Music Therapy’s Effect Among Those With TBI and Stroke

Music therapy has an effect on many areas of one’s functioning. These areas include cognition, physicality, communication, social interaction, and emotional wellness. When someone experiences a stroke or traumatic brain injury (TBI), these areas can be impacted greatly, and music therapy can be a method of support as well as rehabilitation. This article states that at the time, there was little research in the stroke and TBI realm, but there were other studies that assessed positive effects for other populations. This article quotes another study in 1992 by MacRae Statine, “Because music is laden with emotional associations and memories, it provides an effective medium for evoking emotional responses. This study specifically addresses “whether music therapy is effective as an aid to enhance a patient’s mood, social interaction, and involvement in therapy during acute rehabilitation”. 

This study contained 18 participants with moderate to severe symptoms. Measurements were taken by the patient themselves, by their family, by their therapist, and other staff. Patients were randomly assigned to control or treatment groups and those receiving treatment would meet 2-3 times per week to receive music therapy sessions in addition to their standard rehabilitation. 

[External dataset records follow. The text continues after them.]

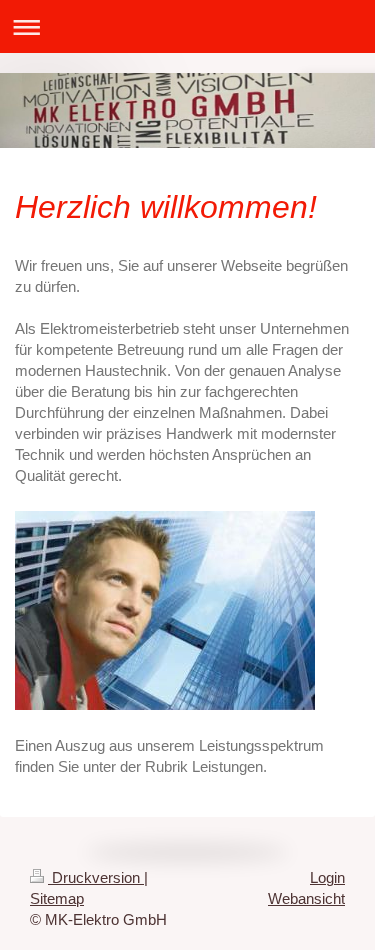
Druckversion (96, 877)
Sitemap (57, 898)
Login (327, 877)
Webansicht (306, 898)
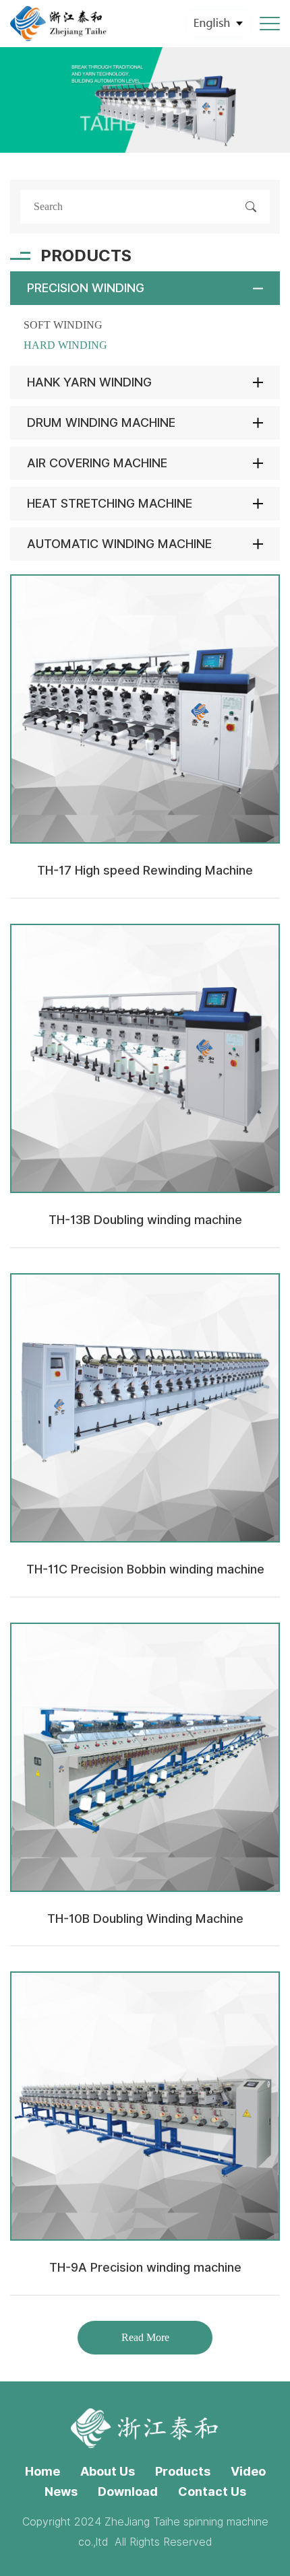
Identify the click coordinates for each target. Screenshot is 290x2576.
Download (128, 2491)
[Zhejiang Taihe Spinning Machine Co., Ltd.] (59, 23)
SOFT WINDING (63, 325)
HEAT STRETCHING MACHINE (109, 503)
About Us (107, 2471)
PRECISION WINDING (85, 288)
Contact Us (212, 2491)
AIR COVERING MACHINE (97, 463)
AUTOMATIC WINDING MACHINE (119, 544)
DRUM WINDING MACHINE (101, 422)
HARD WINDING (65, 345)
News (61, 2491)
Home (42, 2471)
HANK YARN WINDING (89, 382)
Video (248, 2471)
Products (182, 2471)
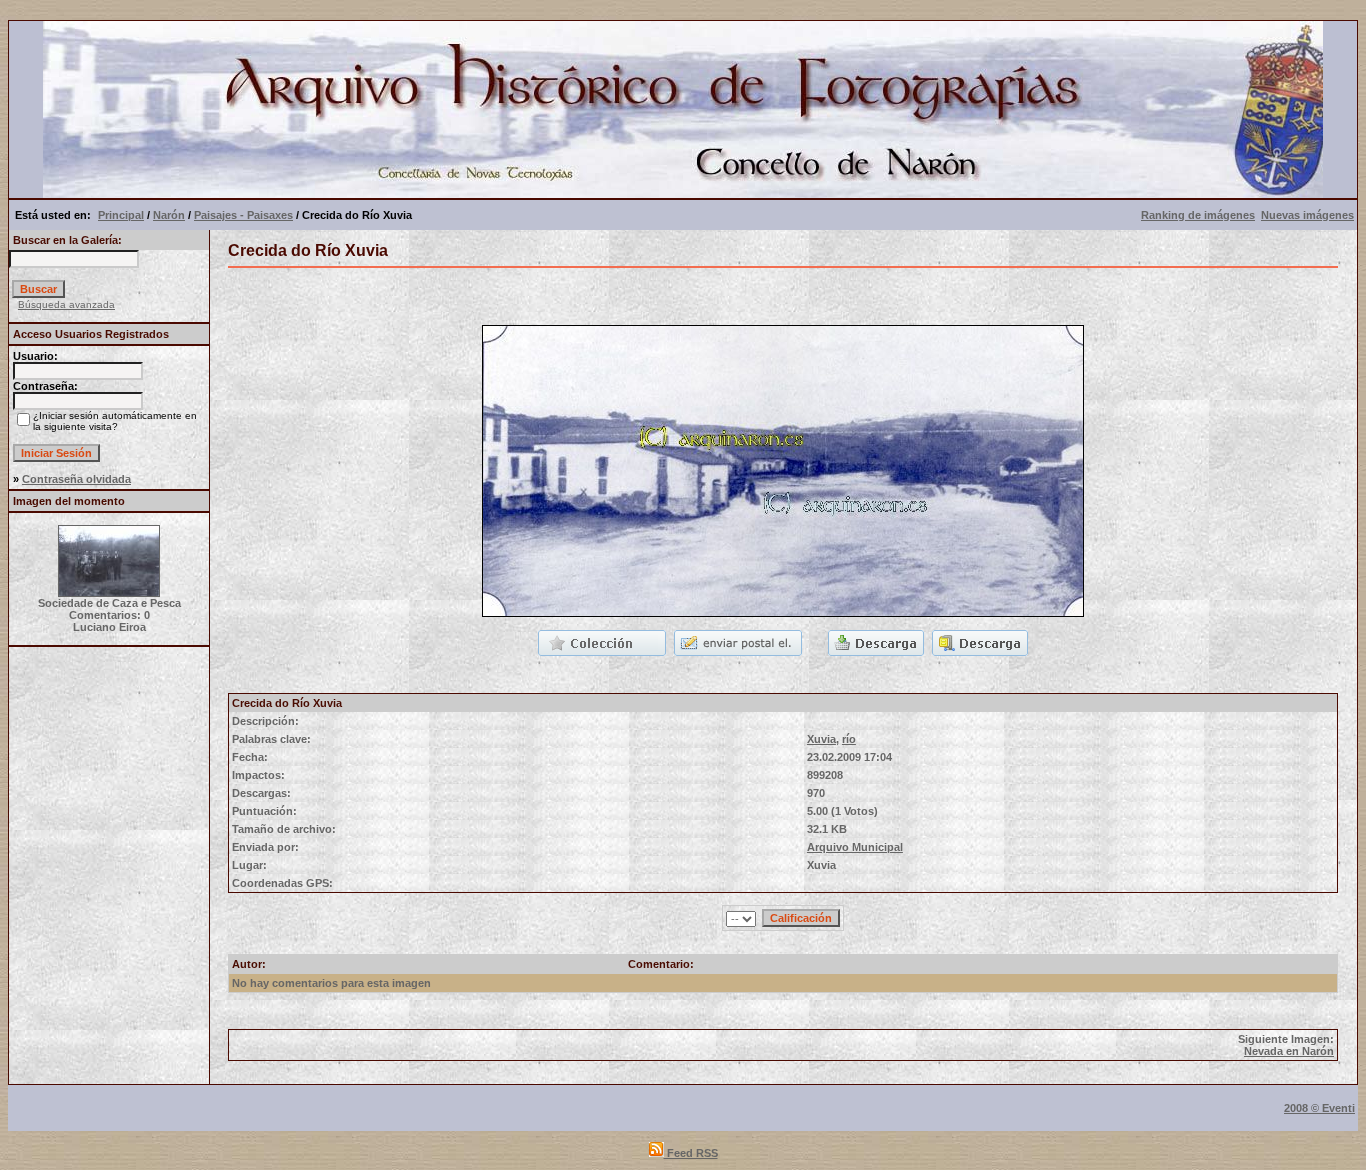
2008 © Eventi (1319, 1108)
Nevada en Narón (1289, 1051)
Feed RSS (691, 1153)
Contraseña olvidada (76, 479)
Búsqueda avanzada (66, 304)
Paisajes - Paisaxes (243, 215)
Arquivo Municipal (855, 847)
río (849, 739)
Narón (169, 215)
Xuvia (821, 739)
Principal (121, 215)
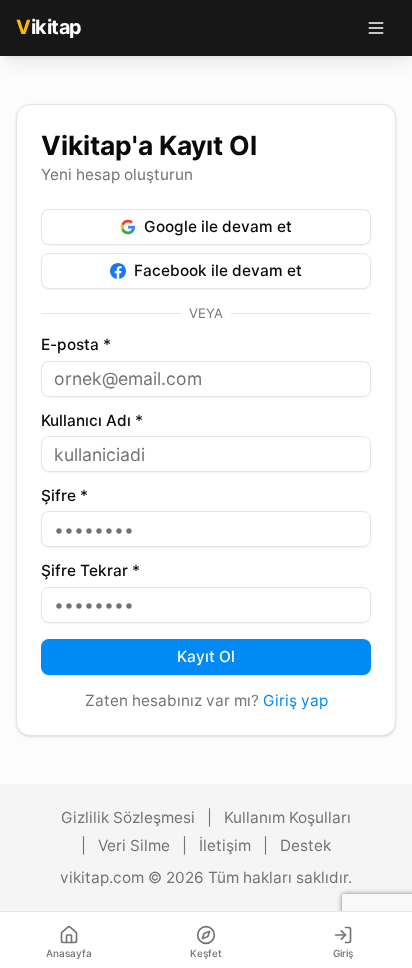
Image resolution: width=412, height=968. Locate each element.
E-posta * (76, 344)
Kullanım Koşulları (287, 817)
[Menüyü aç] (376, 28)
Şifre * (64, 495)
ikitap (49, 27)
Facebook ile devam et (218, 270)
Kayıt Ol (206, 656)
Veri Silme (134, 845)
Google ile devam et (218, 226)
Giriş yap (295, 700)
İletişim (225, 845)
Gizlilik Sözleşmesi (128, 817)
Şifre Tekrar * (90, 570)
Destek (305, 845)
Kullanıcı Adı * (92, 420)
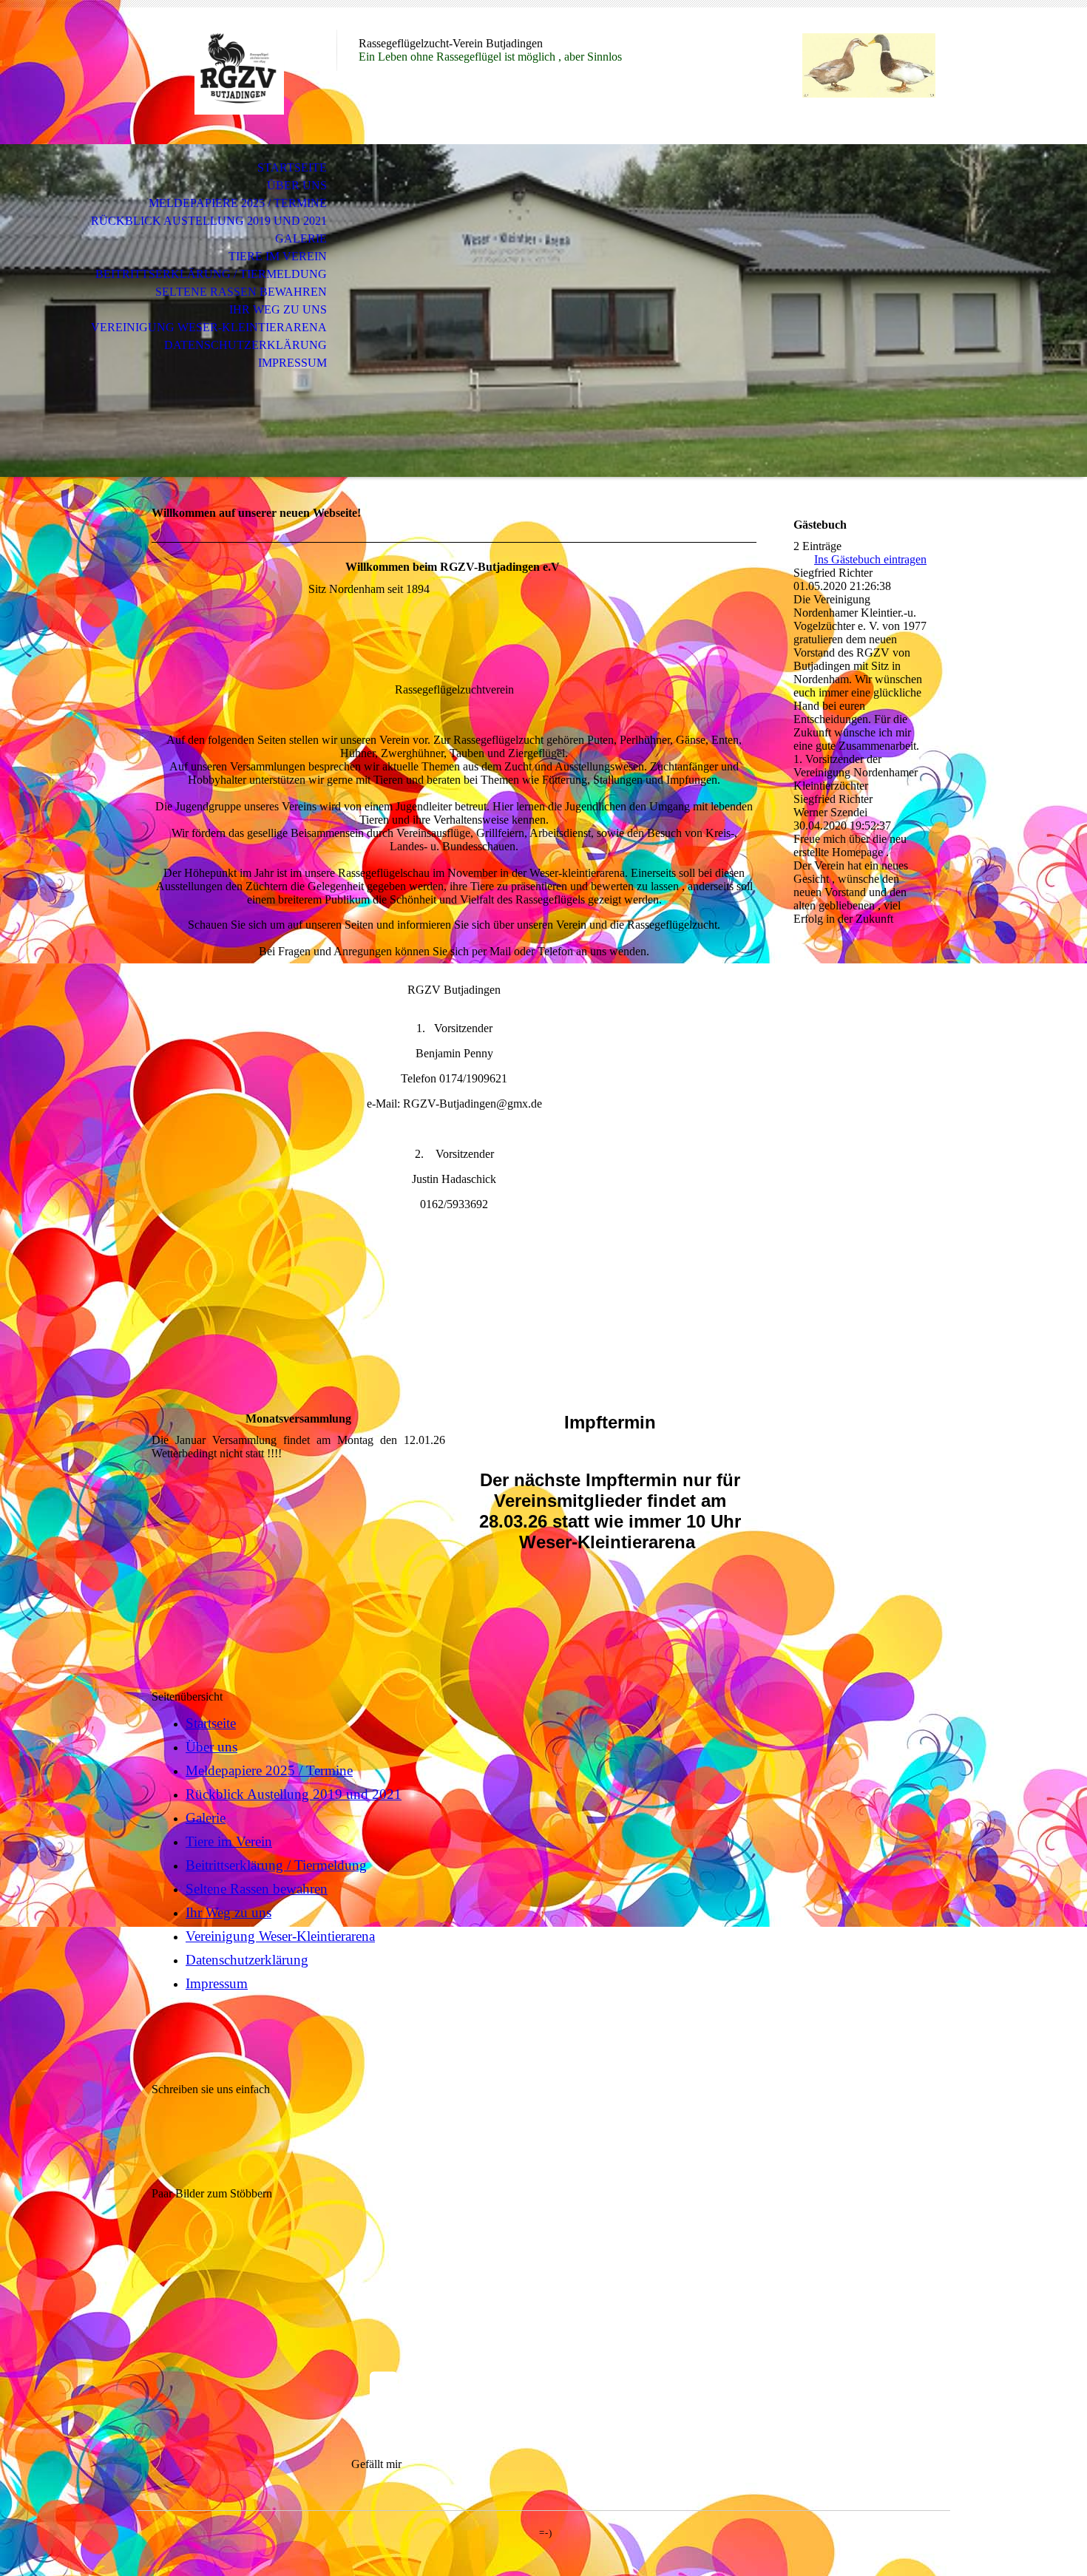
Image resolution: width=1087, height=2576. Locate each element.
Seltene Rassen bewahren (241, 291)
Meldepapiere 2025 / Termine (238, 203)
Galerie (301, 238)
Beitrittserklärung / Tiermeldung (211, 274)
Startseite (292, 167)
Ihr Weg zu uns (278, 309)
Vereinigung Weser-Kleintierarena (209, 327)
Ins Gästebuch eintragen (870, 559)
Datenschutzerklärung (245, 345)
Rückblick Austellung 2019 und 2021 (209, 220)
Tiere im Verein (277, 256)
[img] (236, 72)
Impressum (292, 362)
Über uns (297, 185)
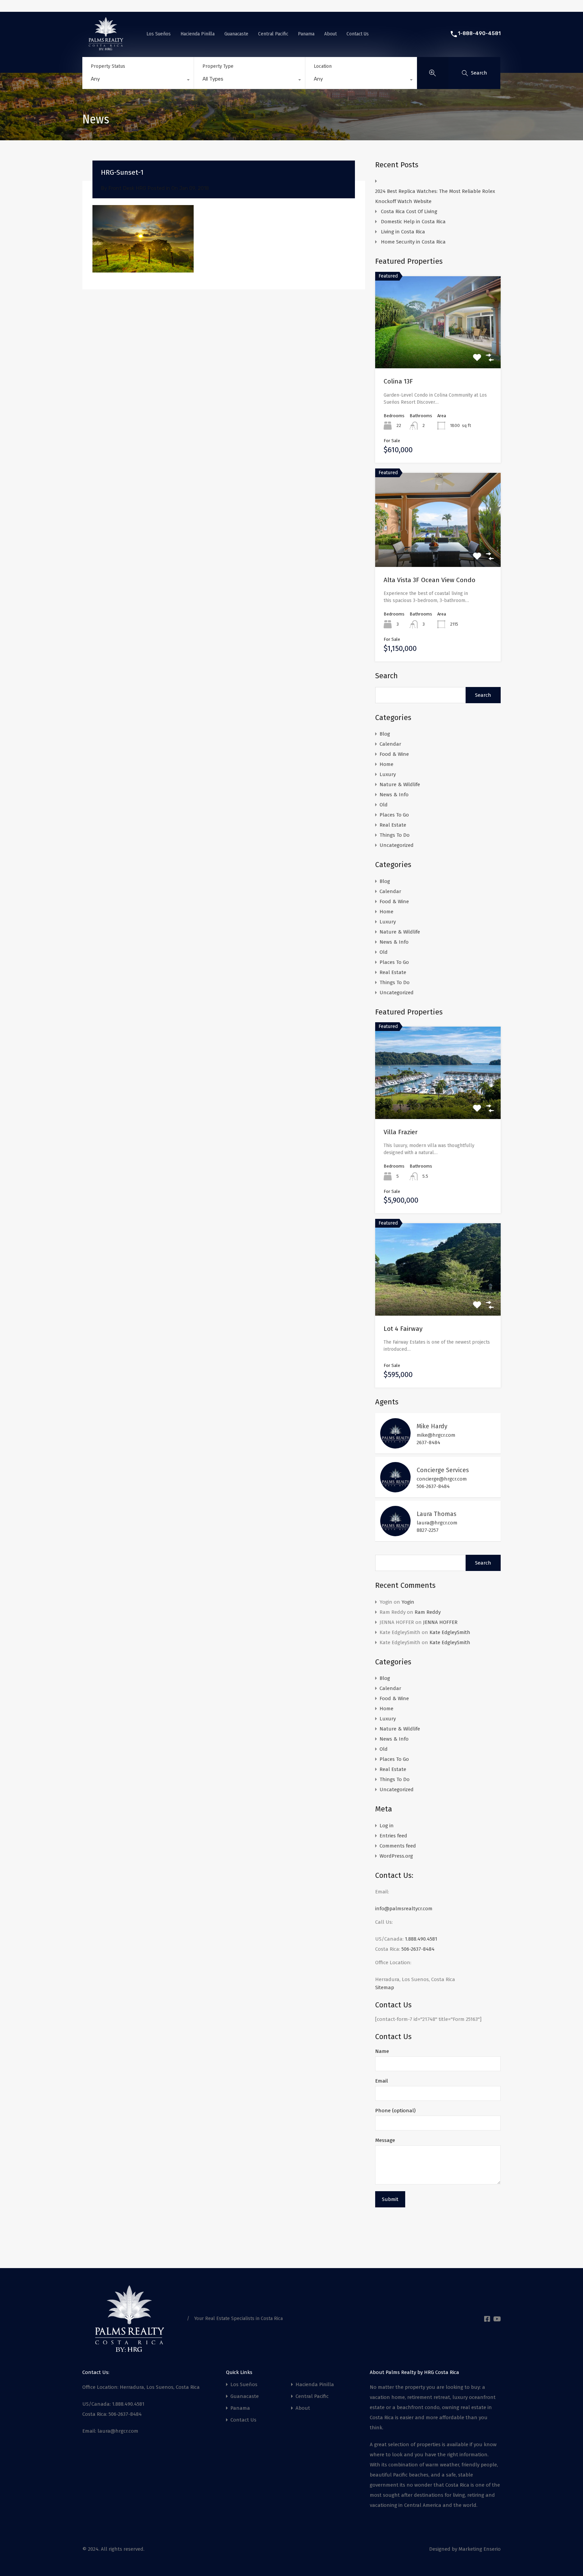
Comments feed (398, 1846)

The music therapy goals were specifically to enhance mood and increase social interaction, and each session was based on the needs of the group (which is a typical music therapy practice). The session would normally contain an opening song or activity to set the mood and encourage participants to engage in the session. Other interventions would include singing, composing, playing instruments, improvising, and listening to music. The group made choices in what they would like to do each week and consideration would be given to the benefit of the intervention if it would enhance mood and socialization. 

The results of this study showed that the more impaired a participant’s social behavior was at the beginning of treatment, the more they would benefit from therapy. Researchers also found greater improvement in recovery from those in music therapy treatment than the control group. 

By Gwen D’Amico, MT-BC

Citation: Nayak, S., Wheeler, B. L., Shifflet, S. C., & Agostinelli, S. (2000). Effect of music therapy on mood and social interaction among individuals with acute traumatic brain injury and stroke. Rehabilitation Psychology, 45(3), 274.